The explanation changed the partition key from using Date to Sensor. This removed the hot partition as one days readings was then no longer stored in a single partition. The request was then ‘give me all the sensor readings for 2018-01-01’ which was spread over all the partitions.
My question is asking the correctness of this.
In DynamoDB you can do either Scan or Query operations. Scans are expensive as you scan all items. Queries are better as they just hit the partition you are interested in and with a sort key you narrow down to the results you want.

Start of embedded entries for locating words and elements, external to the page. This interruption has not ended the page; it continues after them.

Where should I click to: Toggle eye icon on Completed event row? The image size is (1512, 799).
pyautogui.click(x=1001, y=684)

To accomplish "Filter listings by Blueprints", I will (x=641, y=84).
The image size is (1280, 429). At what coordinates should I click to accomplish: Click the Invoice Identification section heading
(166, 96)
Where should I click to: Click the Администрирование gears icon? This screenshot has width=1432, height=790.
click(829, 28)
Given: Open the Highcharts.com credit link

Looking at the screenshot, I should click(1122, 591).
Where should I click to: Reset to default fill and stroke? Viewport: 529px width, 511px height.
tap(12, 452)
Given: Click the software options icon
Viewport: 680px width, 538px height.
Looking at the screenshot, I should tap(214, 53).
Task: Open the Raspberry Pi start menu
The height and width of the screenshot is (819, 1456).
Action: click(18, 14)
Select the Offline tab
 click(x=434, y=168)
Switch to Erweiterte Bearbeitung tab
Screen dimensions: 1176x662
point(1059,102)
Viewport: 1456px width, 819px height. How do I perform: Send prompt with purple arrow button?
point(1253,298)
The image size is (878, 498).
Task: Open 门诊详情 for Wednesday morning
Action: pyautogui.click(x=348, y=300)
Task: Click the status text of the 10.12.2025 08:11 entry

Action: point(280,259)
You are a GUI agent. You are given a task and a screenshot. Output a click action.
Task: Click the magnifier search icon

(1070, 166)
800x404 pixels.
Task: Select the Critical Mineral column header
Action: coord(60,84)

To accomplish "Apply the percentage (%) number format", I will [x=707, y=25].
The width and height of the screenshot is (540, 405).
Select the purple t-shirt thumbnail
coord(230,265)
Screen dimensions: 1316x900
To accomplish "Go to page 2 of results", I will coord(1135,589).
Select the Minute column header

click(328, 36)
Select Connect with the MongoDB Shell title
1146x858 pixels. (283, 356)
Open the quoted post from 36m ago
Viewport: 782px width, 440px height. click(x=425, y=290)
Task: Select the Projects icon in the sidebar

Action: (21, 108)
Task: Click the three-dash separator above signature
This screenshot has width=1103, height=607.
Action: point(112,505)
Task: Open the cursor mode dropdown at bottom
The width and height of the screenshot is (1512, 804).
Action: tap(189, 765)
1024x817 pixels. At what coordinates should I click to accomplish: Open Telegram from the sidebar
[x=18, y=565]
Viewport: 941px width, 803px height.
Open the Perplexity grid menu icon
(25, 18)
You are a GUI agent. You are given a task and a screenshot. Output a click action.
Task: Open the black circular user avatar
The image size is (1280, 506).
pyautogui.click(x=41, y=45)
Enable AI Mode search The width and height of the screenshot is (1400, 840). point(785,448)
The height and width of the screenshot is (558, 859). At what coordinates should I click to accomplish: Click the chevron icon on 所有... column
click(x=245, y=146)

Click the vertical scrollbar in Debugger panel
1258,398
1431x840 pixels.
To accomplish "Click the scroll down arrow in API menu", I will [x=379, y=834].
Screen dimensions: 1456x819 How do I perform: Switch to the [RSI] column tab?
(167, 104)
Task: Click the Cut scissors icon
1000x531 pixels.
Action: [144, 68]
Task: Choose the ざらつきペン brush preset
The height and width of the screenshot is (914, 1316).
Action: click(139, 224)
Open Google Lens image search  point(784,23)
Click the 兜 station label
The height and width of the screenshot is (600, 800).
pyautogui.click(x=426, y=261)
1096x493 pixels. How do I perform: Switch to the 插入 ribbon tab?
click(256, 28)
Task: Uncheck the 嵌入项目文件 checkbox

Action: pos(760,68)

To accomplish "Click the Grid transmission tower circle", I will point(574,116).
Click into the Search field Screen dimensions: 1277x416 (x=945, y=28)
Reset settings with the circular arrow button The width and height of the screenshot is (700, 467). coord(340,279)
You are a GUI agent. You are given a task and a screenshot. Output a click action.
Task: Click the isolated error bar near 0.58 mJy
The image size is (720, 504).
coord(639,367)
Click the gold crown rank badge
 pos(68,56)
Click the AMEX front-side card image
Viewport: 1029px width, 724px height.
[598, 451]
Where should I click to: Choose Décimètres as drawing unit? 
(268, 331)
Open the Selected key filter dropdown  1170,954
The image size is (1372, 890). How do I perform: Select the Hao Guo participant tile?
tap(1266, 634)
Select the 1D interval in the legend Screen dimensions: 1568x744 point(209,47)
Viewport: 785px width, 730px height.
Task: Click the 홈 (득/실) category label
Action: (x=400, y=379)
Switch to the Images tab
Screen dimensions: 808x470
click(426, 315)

With the ‘give me all the sensor readings for 2018-01-01’ request, it seems like you don’t know all the sensor ids so it’s a scan, which will use up capacity equal to the size of the table?
It might be you do have the list of all the sensors, but then that’s N queries of ‘give me all the sensor readings for 2018-01-01 for sensor id #1’ then repeat for #2, #3, and so on. (Moving complexity into the coding space)
Please correct me if I’m wrong.
If I am correct, there is then a new question of how should such queries be done?
Due to the way DynamoDB works, such aggregation queries are a bit painful.
It can be we pre-compute an aggregation and store this in DynamoDB so it is a single item read. This can work by using DynamoDB streams to trigger a lambda to do the aggregation. It might also be that rather than an aggregation on all devices we group devices by user or region. With this we might then have the following pk and sk
pk=USER sk=READING#DATE#SENSOR value=…
pk=USER sk=SUMMARY#DATE values=…
E.g.
My sensors 1 and 2 make a reading each would result in the following dynamodb actions
pk=Andy sk=READING#2018-01-01#Sen1 value=1 (Single write, causes DynamoDB stream trigger causing..)
pk=Andy sk=SUMMARY#2018-01-01 values=[1]
Later sensor 2 writes it’s data
pk=Andy sk=READING#2018-01-01#Sen2 value=3. (again this write triggers update of ..)
pk=Andy sk=SUMMARY#2018-01-01 values=[1,3]
There are then 3 items in the table, 2 readings and 1 summary.
We can then ask the question ‘give me all ‘Andy’s sensor readings for 2018-01-01’, pk of ‘Andy’, sk of ‘SUMMARY#2018-01-01’.
In the DynamoDB streams trigger lambda the query is possible with a pk of ‘Andy’ and a range between ‘READING#2018-01-01#R’ and ‘READING#2018-01-01#T’ and will pick up all of Andy’s sensor’s readings.
This does make a hot, or mildly warm, partition for ‘Andy’. However, we think there may be other groups of sensors for ‘Bob’ and ‘Alice’ too.
Sorry for the long post. I’m am enjoying the course. Keep up the good work.